Records>

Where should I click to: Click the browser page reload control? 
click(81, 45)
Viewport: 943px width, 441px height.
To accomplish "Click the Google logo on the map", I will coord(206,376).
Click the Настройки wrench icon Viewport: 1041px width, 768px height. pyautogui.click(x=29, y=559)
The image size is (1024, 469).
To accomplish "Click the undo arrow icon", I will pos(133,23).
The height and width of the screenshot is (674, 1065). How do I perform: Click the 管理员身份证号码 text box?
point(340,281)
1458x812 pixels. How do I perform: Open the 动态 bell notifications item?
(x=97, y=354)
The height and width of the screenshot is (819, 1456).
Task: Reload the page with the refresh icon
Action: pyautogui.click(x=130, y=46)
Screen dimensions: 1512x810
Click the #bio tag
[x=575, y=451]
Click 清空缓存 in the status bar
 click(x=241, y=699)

Aim>
Print every one of the lines above, character for character, with nothing altered or left out.

Answer below>
Where should I click to: Click the browser page reload control? 
click(81, 45)
Viewport: 943px width, 441px height.
To accomplish "Click the Google logo on the map", I will coord(206,376).
Click the Настройки wrench icon Viewport: 1041px width, 768px height. pyautogui.click(x=29, y=559)
The image size is (1024, 469).
To accomplish "Click the undo arrow icon", I will pos(133,23).
The height and width of the screenshot is (674, 1065). How do I perform: Click the 管理员身份证号码 text box?
point(340,281)
1458x812 pixels. How do I perform: Open the 动态 bell notifications item?
(x=97, y=354)
The height and width of the screenshot is (819, 1456).
Task: Reload the page with the refresh icon
Action: pyautogui.click(x=130, y=46)
Screen dimensions: 1512x810
Click the #bio tag
[x=575, y=451]
Click 清空缓存 in the status bar
 click(x=241, y=699)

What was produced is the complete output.